Die Frage »Weltstaat oder Global Governance?« beantworten A. Hasenclever und A. Schramm (143 ff.) dahingehend, dass sie auf die Grenzen der Weltstaatsidee (vgl. Höffe u. a.) verweisen (Gefahr der gewaltsamen Erzwingung, des Abdriftens in Tyrannei, eher langfristiges Projekt). Dagegen setzen sie das Konzept einer mehrstufigen Global Governance, die neben Staaten neue Akteure (NGOs, transnationale Unternehmen u. a.) einbezieht. In einem längerfris-tigen Prozess könnten sich »Inseln der Autorität« (156) entwickeln, die sich schließlich zu internationalen Organisationen für Frieden verfestigen. Auf der Ebene der politischen Philosophie (vor allem Hegels und Honneths) sieht M. Reder (169 ff.) die Globalisierung durch Global Governance bestimmt. Ziel der Global Governance sei eine friedliche Welt, die kulturelle, soziale und politische Vielfalt einschließe. Reder plädiert für ein vielschichtiges Netzwerk von Kooperation, Global Governance und struktureller Macht. Hierfür hält er jedoch die Zielperspektive einer kosmopolitischen Demokratie für erforderlich, um das Defizit an demokratischer Legitimation, das Global Governance inhäriert, sowie die Dominanz der Staaten der Nordhalbkugel zu überwinden.

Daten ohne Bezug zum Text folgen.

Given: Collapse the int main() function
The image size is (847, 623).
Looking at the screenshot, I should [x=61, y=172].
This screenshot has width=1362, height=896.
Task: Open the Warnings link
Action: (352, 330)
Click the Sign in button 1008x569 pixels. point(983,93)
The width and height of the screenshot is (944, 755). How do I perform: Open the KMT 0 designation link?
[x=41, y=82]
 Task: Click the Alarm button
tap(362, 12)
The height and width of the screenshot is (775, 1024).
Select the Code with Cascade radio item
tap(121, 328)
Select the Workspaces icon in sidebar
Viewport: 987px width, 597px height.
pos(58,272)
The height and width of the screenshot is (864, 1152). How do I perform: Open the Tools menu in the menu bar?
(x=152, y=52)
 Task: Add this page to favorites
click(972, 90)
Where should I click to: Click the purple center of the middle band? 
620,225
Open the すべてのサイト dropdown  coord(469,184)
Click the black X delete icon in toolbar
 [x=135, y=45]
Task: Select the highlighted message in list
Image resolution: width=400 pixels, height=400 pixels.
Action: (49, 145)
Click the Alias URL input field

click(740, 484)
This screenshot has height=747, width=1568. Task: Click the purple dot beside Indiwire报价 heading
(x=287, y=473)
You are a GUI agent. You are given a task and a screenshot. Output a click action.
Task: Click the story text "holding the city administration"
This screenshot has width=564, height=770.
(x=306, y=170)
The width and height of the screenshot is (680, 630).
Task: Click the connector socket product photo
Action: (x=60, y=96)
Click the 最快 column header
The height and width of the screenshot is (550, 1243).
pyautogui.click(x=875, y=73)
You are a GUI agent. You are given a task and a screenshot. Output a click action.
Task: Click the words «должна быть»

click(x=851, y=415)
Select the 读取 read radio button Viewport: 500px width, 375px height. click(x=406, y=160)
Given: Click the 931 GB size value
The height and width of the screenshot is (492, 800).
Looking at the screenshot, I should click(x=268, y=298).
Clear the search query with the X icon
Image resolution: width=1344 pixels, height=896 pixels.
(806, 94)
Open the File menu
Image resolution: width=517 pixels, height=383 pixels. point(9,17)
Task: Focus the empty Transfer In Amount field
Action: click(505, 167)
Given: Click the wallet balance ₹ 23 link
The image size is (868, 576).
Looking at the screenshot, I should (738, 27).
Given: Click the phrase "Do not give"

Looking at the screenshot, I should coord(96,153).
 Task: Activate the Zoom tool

Speziell dem Internationalen Strafgerichtshof (ICC) und der Frage, ob dieser eine globale öffentliche Autorität darstellt, widmet sich S. T. Tessema (255 ff.). Dabei steht die Frage der Legitimität des ICC im Zentrum – in Abgrenzung von dessen Begründung durch Eigeninteresse und Zwang. Zwar hält Tessema die legale Legitimität des ICC – fokussiert im Rom-Statut von 1998, von 123 Staaten ratifiziert – für grundsätzlich gegeben, allerdings durch die be­trächtlichen Einflussmöglichkeiten des UN-Sicherheitsrates für relativiert. Analoges gilt für die moralische Legitimität, die Tessema in konsensuellen Minimalstandards (von Gerechtigkeit/Recht), dem Wohlfahrtsversprechen und der Anerkennung der institutionellen Integrität festmacht. Hier seien es vor allem afrikanische Länder, die Vorbehalte artikulierten. Gleiches gelte für die sozio-logische Legitimität im Sinne eines fairen, unparteiischen Standp unkts, dem vor allem die Dominanz der fünf Vetomächte im Si­cherheitsrat gegenüberstehe. Auch die Anklage von fast ausschließlich afrikanischen Herrschern nähre den Verdacht der afrikanischen Staaten auf Parteilichkeit des ICC. Als Hauptdefizite erachtet Tessema die fehlende universelle Jurisdiktion des ICC, den Vorrang der staatlichen Souveränität vor der internationalen Jurisdiktion sowie die fehlende globale Autorität. Insgesamt hält Tes-sema den ICC jedoch für geeignet, eine globale öffentliche Autorität zu repräsentieren, allerdings erst nach einer weitreichenden Re­form der Vereinten Nationen.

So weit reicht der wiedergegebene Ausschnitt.